_Supplied information_
▼

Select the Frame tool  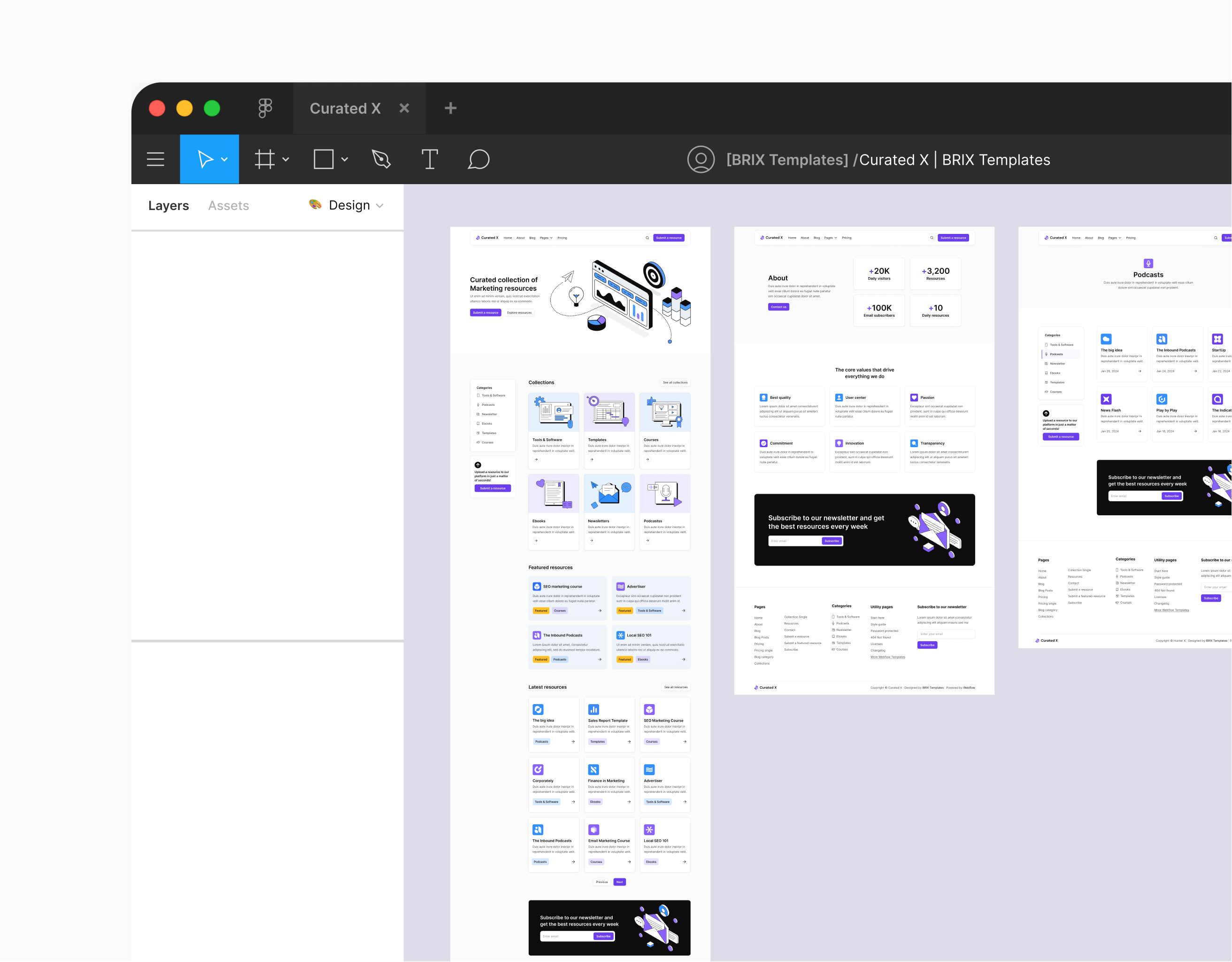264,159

▲
▼

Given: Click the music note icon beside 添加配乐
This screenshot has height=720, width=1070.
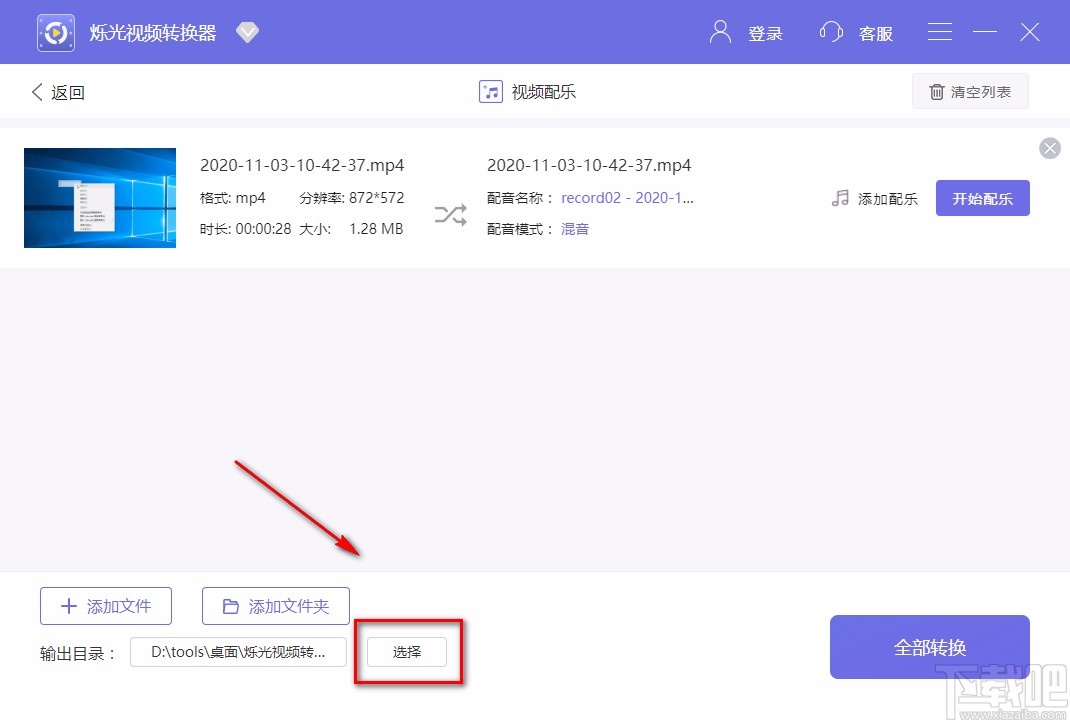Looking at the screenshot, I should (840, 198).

▲
▼

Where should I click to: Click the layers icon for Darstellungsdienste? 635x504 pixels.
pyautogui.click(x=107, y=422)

▲

_Exercise goal_
Please write out the data again, starting with the line that contains "Where should I" and going on through the line that contains "pyautogui.click(x=107, y=422)". Keep the requests unchanged and shift every coordinate in the answers up by 132.

_Exercise answer_
Where should I click to: Click the layers icon for Darstellungsdienste? 635x504 pixels.
pyautogui.click(x=239, y=554)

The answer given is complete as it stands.